(Dataset entries)

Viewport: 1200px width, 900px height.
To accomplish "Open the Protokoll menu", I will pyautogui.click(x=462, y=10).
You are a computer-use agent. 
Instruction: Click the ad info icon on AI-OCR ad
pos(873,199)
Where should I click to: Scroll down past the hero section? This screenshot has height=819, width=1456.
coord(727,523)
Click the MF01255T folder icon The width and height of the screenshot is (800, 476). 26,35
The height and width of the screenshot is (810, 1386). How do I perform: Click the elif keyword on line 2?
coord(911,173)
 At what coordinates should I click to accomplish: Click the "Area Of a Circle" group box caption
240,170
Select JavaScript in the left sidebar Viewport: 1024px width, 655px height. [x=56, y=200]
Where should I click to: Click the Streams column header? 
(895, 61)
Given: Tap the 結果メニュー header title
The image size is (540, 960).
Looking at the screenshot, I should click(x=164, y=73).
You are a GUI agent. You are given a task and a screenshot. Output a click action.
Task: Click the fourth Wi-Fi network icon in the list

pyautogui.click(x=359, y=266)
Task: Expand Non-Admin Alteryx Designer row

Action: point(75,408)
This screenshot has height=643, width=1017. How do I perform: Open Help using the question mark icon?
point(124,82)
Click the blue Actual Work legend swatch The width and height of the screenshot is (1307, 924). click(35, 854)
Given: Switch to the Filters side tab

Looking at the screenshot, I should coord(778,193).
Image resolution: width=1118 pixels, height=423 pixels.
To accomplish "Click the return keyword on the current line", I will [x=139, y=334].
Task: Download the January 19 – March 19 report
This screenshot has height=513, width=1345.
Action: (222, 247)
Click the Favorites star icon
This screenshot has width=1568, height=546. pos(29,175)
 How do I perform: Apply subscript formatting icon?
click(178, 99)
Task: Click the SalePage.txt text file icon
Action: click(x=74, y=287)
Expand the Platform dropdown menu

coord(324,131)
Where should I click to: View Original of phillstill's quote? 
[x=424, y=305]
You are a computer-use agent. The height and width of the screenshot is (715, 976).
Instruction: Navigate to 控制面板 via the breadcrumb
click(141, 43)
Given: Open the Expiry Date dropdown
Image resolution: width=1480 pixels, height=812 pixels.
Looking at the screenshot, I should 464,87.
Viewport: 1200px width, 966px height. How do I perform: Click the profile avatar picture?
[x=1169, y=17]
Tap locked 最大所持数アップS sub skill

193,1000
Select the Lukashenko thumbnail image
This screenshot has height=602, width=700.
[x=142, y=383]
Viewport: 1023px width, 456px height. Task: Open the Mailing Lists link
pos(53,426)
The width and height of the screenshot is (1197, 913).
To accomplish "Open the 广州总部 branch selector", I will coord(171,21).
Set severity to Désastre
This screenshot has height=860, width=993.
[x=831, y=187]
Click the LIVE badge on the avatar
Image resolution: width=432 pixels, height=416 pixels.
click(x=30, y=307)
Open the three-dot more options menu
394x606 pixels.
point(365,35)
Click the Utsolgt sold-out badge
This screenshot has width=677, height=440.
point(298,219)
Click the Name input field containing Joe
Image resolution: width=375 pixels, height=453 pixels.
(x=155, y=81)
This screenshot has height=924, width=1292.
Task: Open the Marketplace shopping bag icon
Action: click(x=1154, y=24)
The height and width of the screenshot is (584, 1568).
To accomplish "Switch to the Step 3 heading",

**Prompt:** Count how many lines in the data contain the word "badge". Reply with that number only.

**Exercise solution:** 2